Se les había ido la voz. No que sus cuerdas vocales se hubiesen estropeado, eran las palabras las que les faltaban.

Las palabras , las oraciones, el relato de un futuro mejor, eso les faltaba. ¿Y qué es un partido político sin un futuro que vender?

El futuro es lo que la política vende por excelencia. Lo que no ha sucedido —pero oh maravilla si aconteciera.

En vender futuros luminosos los acólitos de ese partido habían sido otrora magnánimos. Hacía un siglo prometieron el descenso del reino de Dios a la Tierra . No menos: el paraíso floreciendo en la Patria mexica.

Luego de la invasión de los bárbaros y pragmáticos empresarios, ofrecieron un futuro más razonable. El descenso del dinero a los pobres. Un goteo continuo y benévolo de monedas de oro desde la cima de la pirámide hasta la base.

Con ese relato sensato ganaron el gobierno del país y gobernaron, pero las monedas de oro nunca cayeron hasta los pobres: se las quedaron ellos, los acólitos del partido convertidos en funcionarios.

Por eso cuando salieron del gobierno, se encontraron de pronto mudos.

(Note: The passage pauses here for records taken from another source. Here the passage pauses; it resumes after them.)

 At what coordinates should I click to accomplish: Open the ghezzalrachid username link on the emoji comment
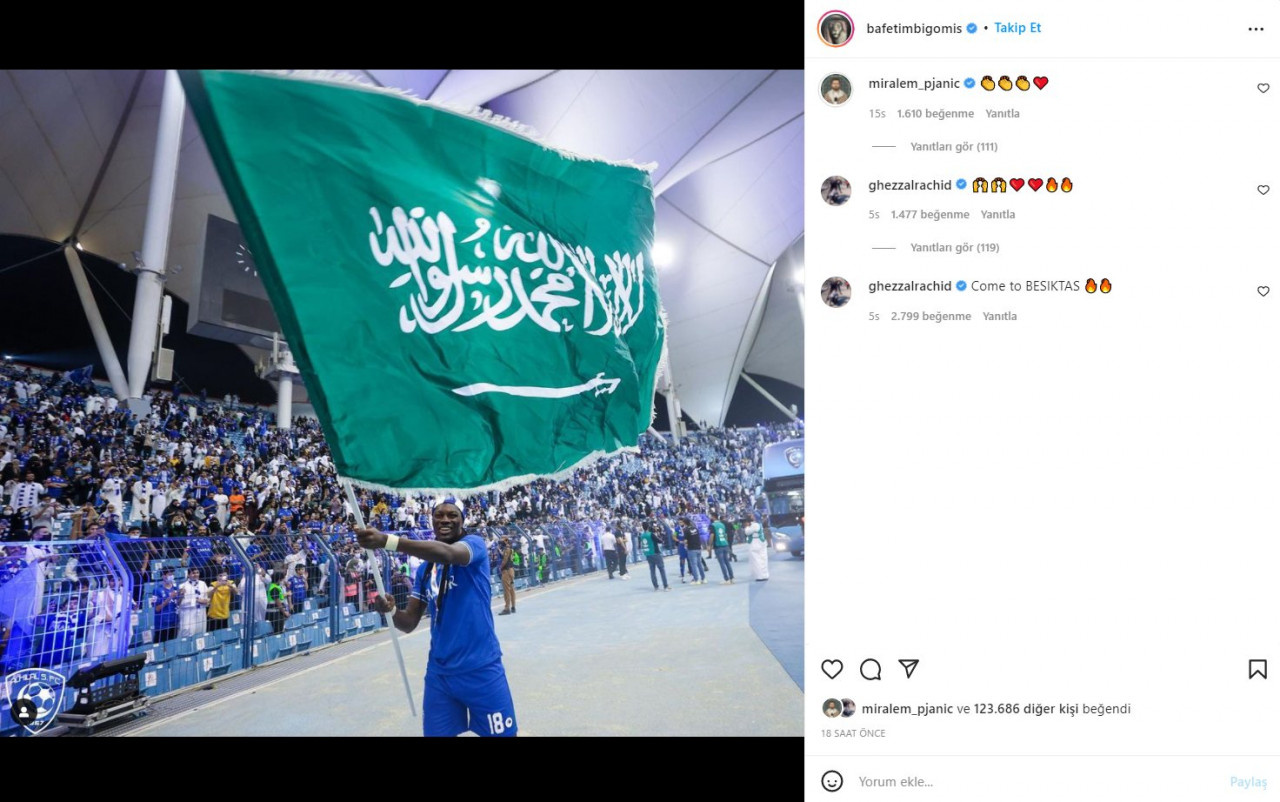[x=910, y=185]
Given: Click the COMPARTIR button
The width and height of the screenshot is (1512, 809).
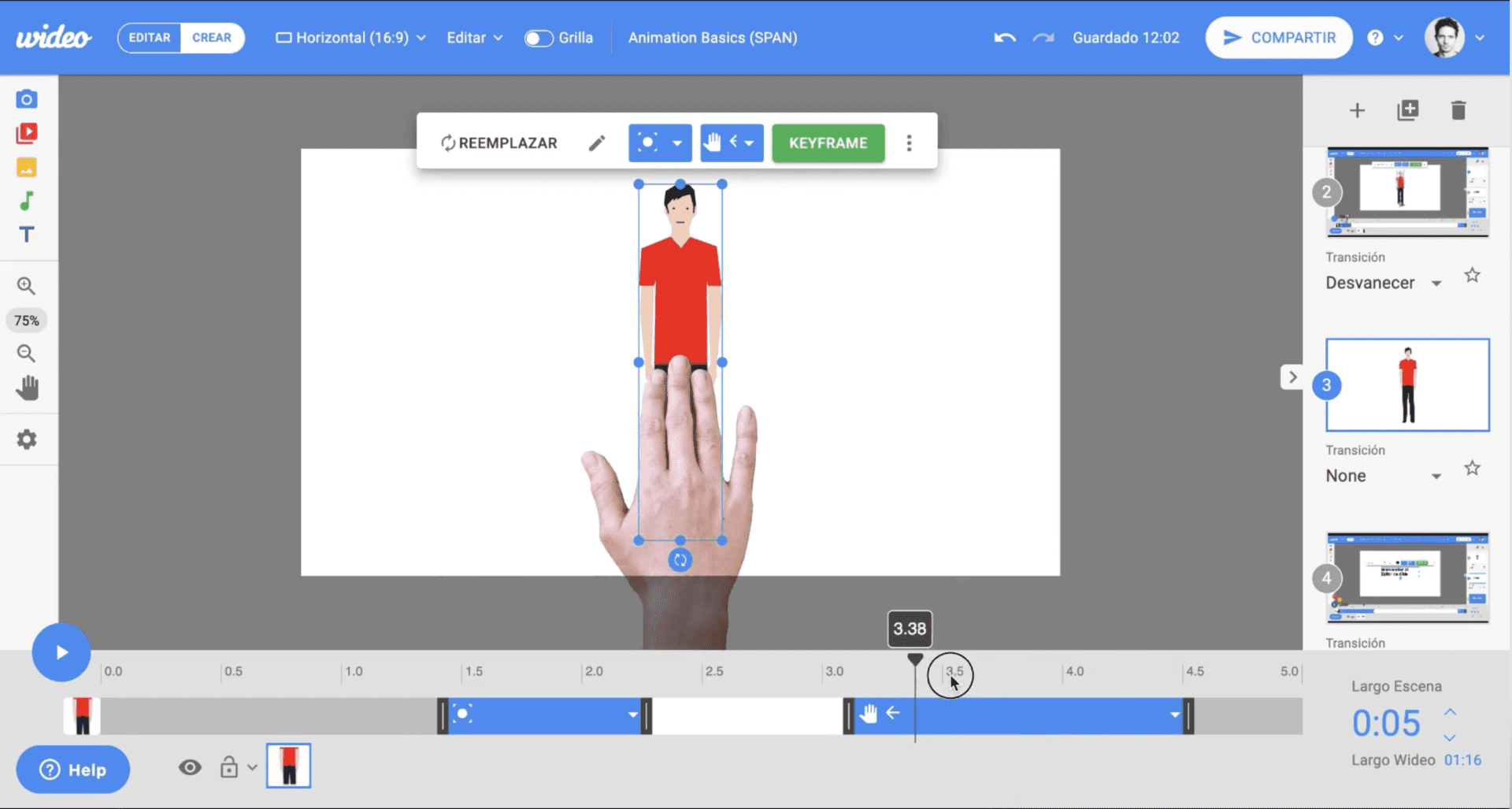Looking at the screenshot, I should coord(1279,38).
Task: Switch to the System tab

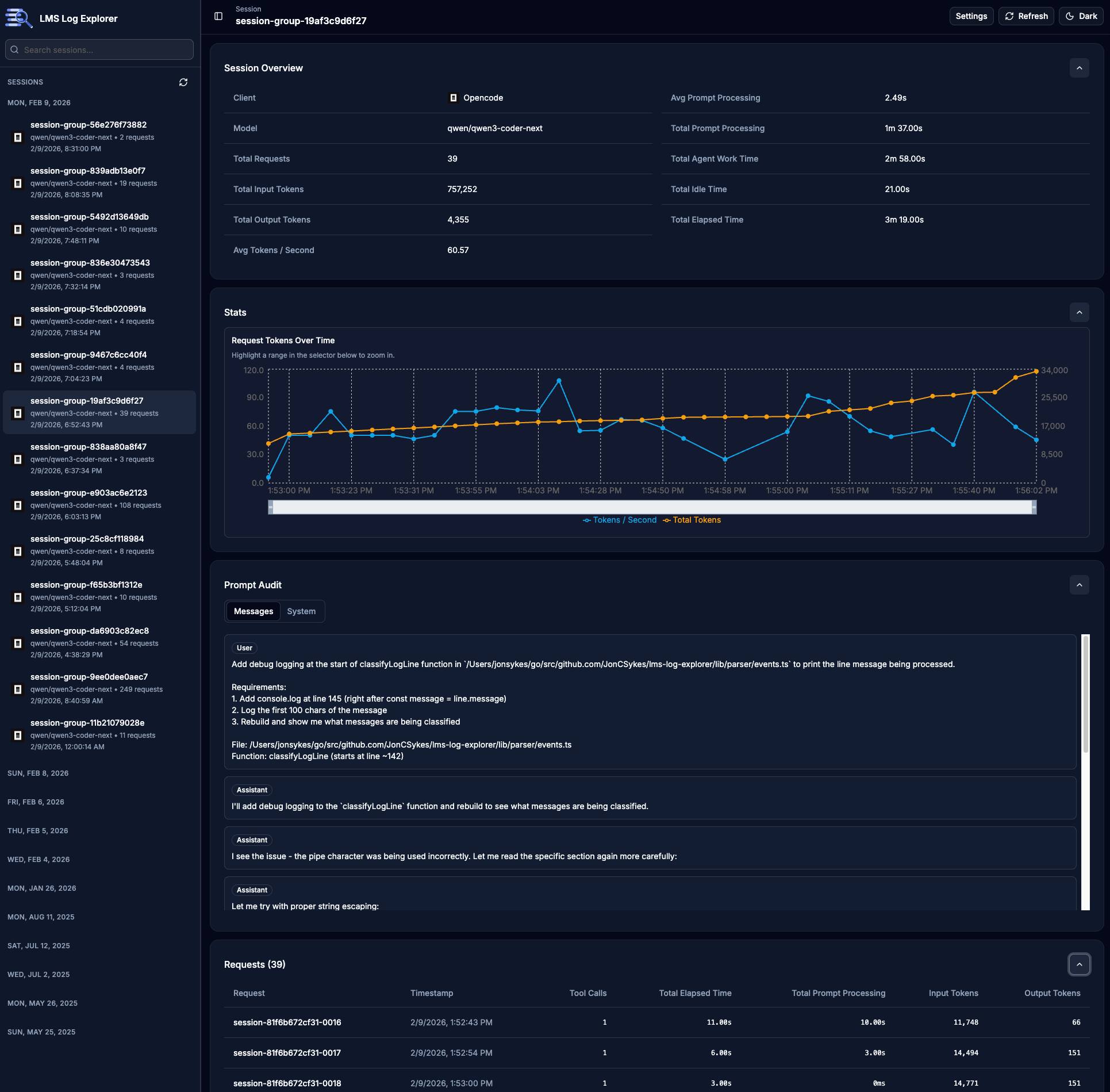Action: 301,611
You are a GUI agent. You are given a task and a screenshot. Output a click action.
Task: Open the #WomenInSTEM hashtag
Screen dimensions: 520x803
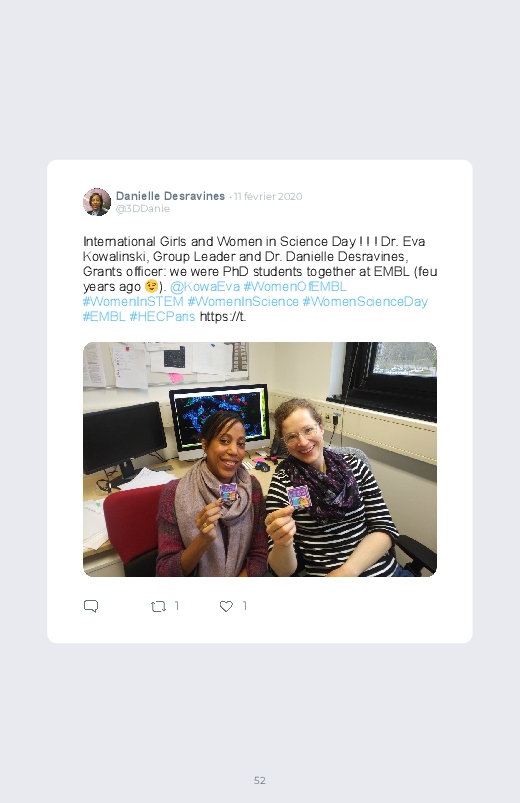pos(133,301)
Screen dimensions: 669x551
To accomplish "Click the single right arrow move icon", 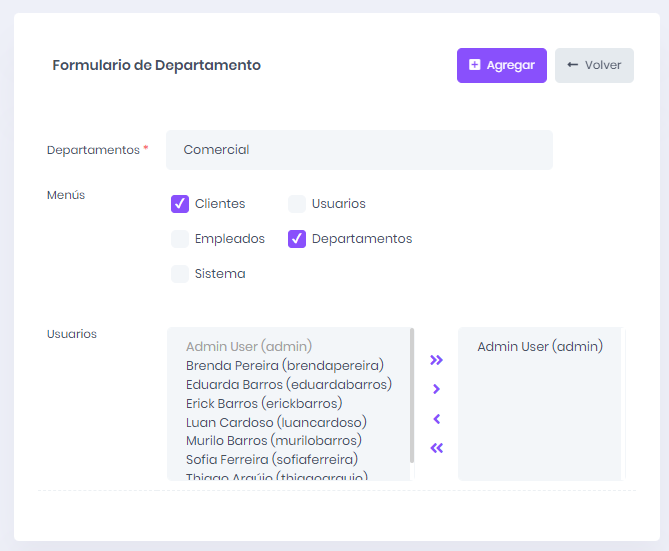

Se habían gastado ya todas palabras de Dios y todas las palabras del Dinero , y ya nada tenían que decir.

Bueno, no exageremos: algo sí empezaron a decir: una simple y contundente palabra:

—No.

—No.

—No.

No a cuanto el nuevo gobierno hiciera y dijera.

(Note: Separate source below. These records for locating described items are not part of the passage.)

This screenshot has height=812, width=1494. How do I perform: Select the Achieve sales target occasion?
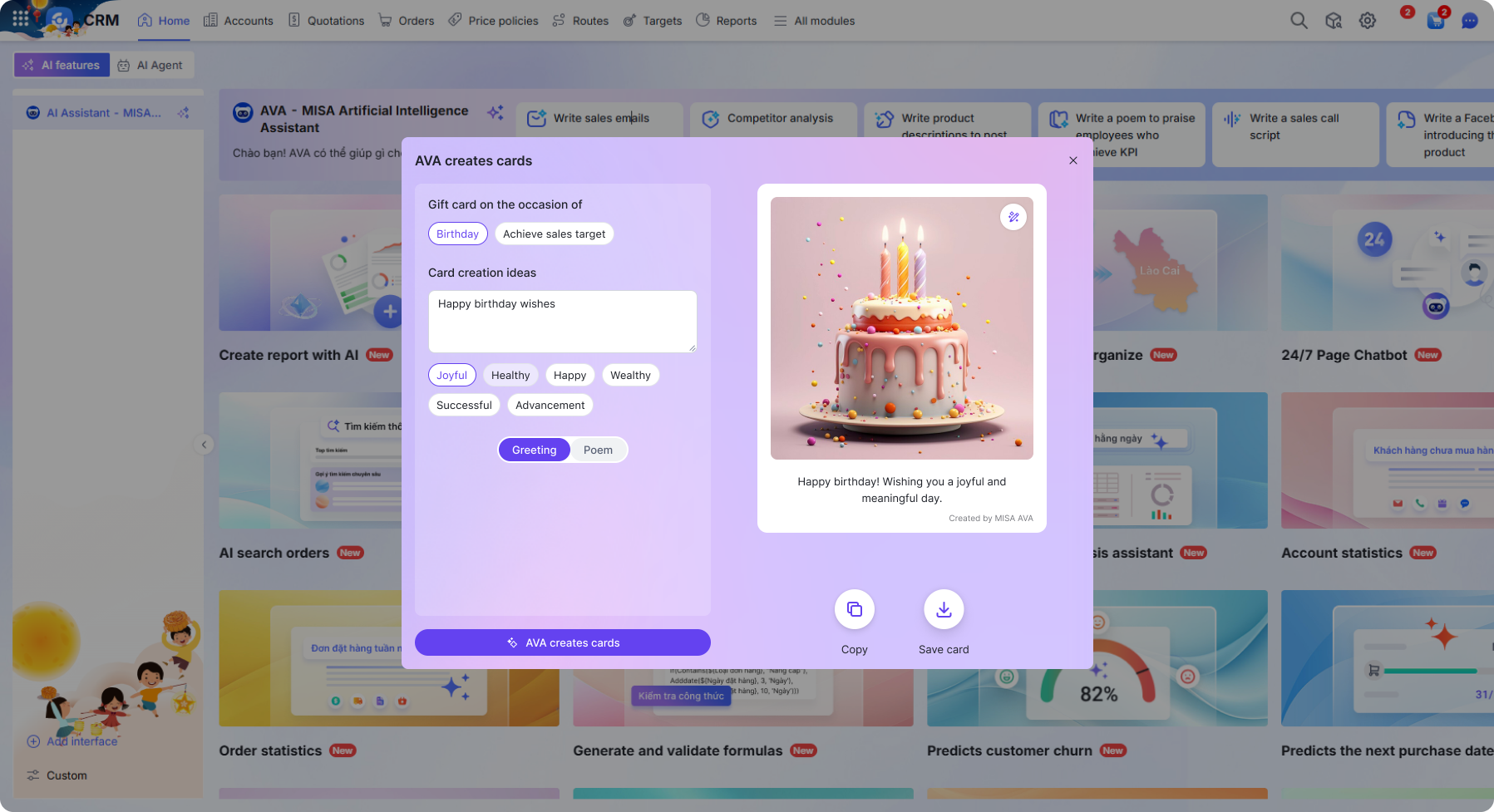[x=554, y=234]
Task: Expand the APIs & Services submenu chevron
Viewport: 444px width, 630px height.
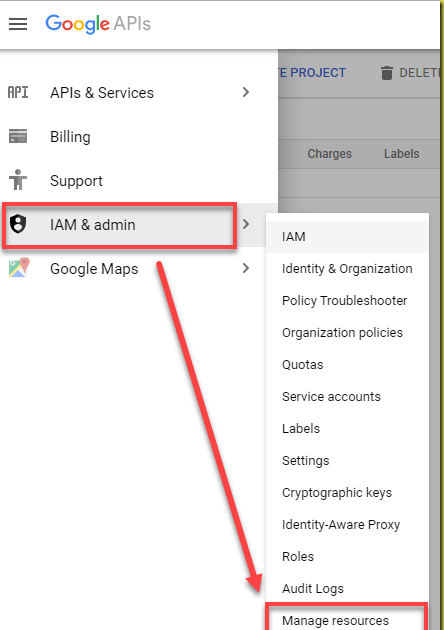Action: pyautogui.click(x=246, y=92)
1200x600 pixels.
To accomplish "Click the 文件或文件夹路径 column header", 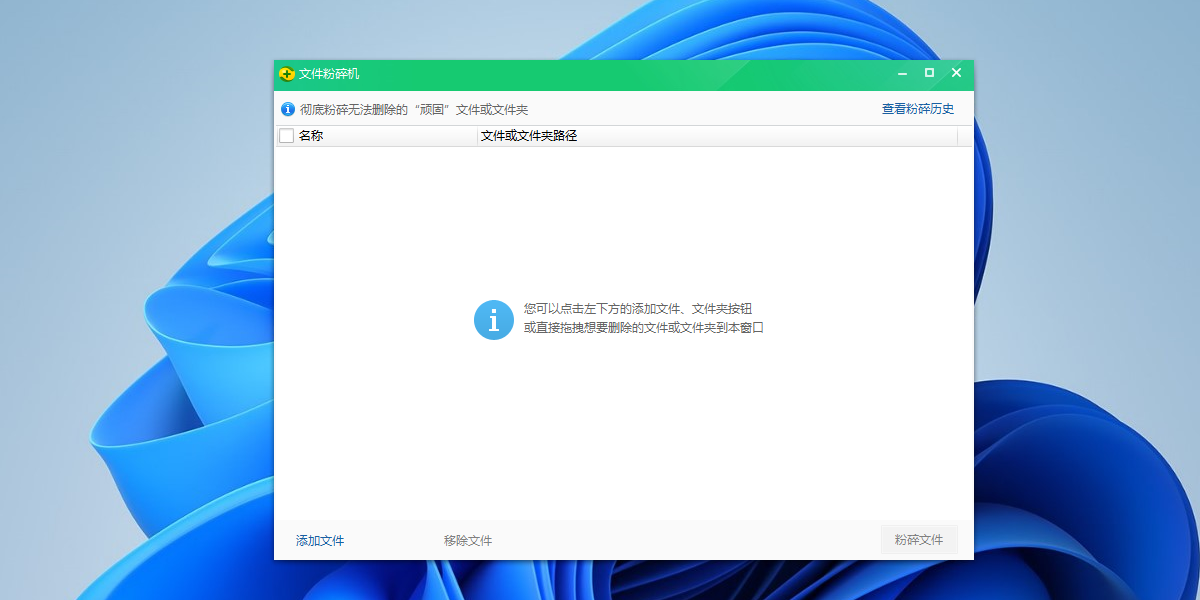I will tap(529, 135).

Entonces, una mañana lluviosa de septiembre, sucedió el milagro.

Se plantó ante ellos el caballero de la VOX. Un garañón barbado y de vox potente —que les traía las palabras y las oraciones de un nuevo y ambicioso relato para el futuro de la Patria mexica.

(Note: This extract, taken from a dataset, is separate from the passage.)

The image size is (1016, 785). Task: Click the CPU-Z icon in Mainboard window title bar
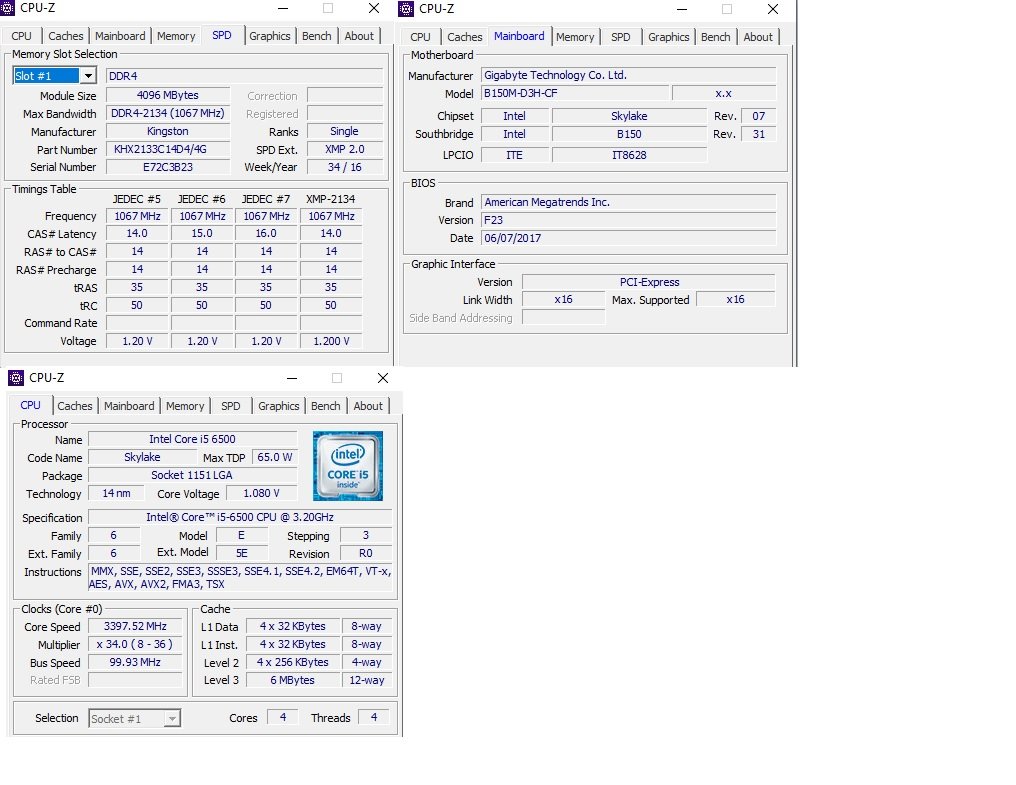pyautogui.click(x=407, y=9)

—Muerte al feminismo –tronó el de la VOX. —Fuera los morenos de la Santa Patria Blanca. Nunca nuestro país será comunista. Cantemos al Guadalquivir, la arteria que alimenta nuestros arrozales. Viva Franco y viva Felipe II, viva la Armada Imperial Católica —¡y olé!

Los acólitos otrora mudos se entusiasmaron. Se pusieron en pie y alzaron los brazos y chocaron castañuelas sevillanas.

Y a partir de ese día, empezaron a hablar en la nueva VOX y de paso cambiaron varias otras de sus condiciones. Las morenas del partido se pintaron el pelo de rubio, se ordenaron chistorras para los desayunos y puros para los atardeceres; y los varones del partido se dejaron crecer barbas machísimas de hacendados.

Aunque el gran cambio residió siempre en el lenguaje. No solo las palabras eran nuevas palabras, eran lujosas y eran abundantes; el tono era bravo y aguerrido; y el acento enjundioso y castizo.

Cierto, había, como lo hay en todo, algún defecto.

En Méjico no había Guadalquivir ni amenaza real de comunismo. El feminismo respondía a una violencia rutinaria y brutal contra la mitad de la población. Los morenos habían nacido dentro de la Patria, no la invadían desde afuera. Felipe II era el artífice de matanzas locales atroces. Y Franco era el asesino al que Méjico le debía una de sus más valiosas olas de inmigrantes, la de los españoles republicanos.

No le aunque. Fuera de esos minúsculos detalles, era un gran relato de futuro para Méjico —¡y olé!